My father-in-law John has a saying:

“How you practice is how you play.”

Lynn says he heard it a thousand times growing up.

Whenever Lynn and his brother and sister were practicing their throwing, catching, fielding or batting, and one of them put on a half-hearted attempt, or swung without any gumption, or forgot to hustle to the ball, they would hear it: “How you practice is how you play.”

Pitchers and catchers reported to spring training this week for the majors. The practicing begins. “How you practice is how you play.”

When game time came along, Lynn the little-leaguer had to play for real. Play for keeps. His Dad was right. How he’d practiced was pretty much how he played.

When the majors gear up in six weeks, they’ll have to play for real. Play for keeps. Play for millions. Of fans and dollars. How they practice is how they’ll play. They might bring all their best practice into play at once. But it is not likely that they will play any better than they’ve practiced.
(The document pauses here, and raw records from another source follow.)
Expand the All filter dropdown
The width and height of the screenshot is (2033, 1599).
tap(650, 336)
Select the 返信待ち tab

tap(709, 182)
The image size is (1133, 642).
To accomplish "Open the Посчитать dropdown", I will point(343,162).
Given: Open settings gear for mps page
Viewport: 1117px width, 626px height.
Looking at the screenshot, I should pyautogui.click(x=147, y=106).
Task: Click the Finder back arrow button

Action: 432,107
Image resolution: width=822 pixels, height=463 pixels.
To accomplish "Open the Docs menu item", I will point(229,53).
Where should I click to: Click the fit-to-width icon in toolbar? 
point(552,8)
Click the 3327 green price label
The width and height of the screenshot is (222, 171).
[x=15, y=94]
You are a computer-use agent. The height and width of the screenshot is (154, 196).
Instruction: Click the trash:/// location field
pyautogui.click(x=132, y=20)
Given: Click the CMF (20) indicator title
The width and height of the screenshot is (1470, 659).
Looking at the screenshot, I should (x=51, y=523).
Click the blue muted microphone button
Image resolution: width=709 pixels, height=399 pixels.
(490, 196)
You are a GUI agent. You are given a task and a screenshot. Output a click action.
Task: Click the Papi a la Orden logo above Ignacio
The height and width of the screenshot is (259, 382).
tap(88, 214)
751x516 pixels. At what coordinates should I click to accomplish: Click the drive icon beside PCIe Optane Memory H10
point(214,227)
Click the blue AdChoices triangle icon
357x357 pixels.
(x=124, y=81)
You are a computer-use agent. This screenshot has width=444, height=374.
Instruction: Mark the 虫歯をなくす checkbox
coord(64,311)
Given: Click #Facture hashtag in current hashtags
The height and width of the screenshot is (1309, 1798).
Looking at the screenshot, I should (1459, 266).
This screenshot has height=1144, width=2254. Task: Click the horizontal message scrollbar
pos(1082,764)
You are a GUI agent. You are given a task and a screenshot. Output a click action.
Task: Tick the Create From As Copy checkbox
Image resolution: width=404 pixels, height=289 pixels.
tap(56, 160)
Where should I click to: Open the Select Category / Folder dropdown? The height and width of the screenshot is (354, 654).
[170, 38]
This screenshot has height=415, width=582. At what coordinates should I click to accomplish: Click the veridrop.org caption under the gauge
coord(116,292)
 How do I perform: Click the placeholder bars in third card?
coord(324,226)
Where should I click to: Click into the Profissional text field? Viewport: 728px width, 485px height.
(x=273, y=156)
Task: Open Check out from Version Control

This week the time came. We had to play for real. We had to play for keeps.

But we had been practicing together – for months, years, decades.

Several people commented how amazing it was that children actually led in our service yesterday. They have been practicing. Children and youth lead worship every week at this church. They were ready to lead in prayer. How you practice is how you play.

The Roosters were ready to lead Room in the Inn. And because they didn’t even have to think about that, they also picked up on ushering, chair arranging, crowd control and hosting more than 500 people in this house of prayer and worship. The Choir has been practicing their singing. Someone near me as we walked in and overheard their rehearsal, said, “Oh, I’d forgotten how good they are.” They were just practicing downstairs in fellowship hall. How you practice is how you play.

Everyone had tasks of care and prayer that they had been practicing for years, so in the last four days we simply did them. For real. For keeps. We weren’t starting from scratch. We’ve done it all before.

Day by day. Week by week. Season by season and year by year. We practice our faith and hope. We practice praying for each other. We practice worshiping together. We practice equality and grace.

We practice loving each other so when it really matters it is easy. Nothing to it. Just cook the meals, clean the house, park the cars, move the chairs, organize the volunteers, bake the cookies, mix the lemonade, respond to the media, pour the coffee, run the copier, say the prayers, welcome the stranger, and mourn the dead.

Oh. Yeah. It’s not quite that easy.

But you and we made it look possible, if not easy, because “How you practice is how you play.”

Many lines spoken yesterday bear repeating. Here’s one. In the welcome and greeting we said, “In this hour, dear friends, we will practice faith and hope. For these are not things to be grasped or owned, but to be practiced in community.”

Over the past four days we’ve been practicing our faith and hope together. Over these days as a community of faith, we have embodied grace for each other, in a million ways. In more ways than anyone but God could ever know. And yesterday when we gathered, together we led the larger community carefully, gracefully through worship, celebration, grief and hope. How we’d practiced was how we played.

But Friends, know this, the long season of grief is just beginning. I’ve found myself saying, to many of you, this feels like a sprint, and it has been. But dear ones, it is also a marathon. We have some digging in to do. Some practice to take us deeper. The road of grief ahead demands our practice. We must not just focus on grief, anymore than Lynn the little leaguer or any of the major leaguers could just practice catching. We also need to hear the call to practice our worship (here we are), our praying (that’s next), our celebrations (pie supper tonight), and our hope, because . . .

“How you practice is how you play.”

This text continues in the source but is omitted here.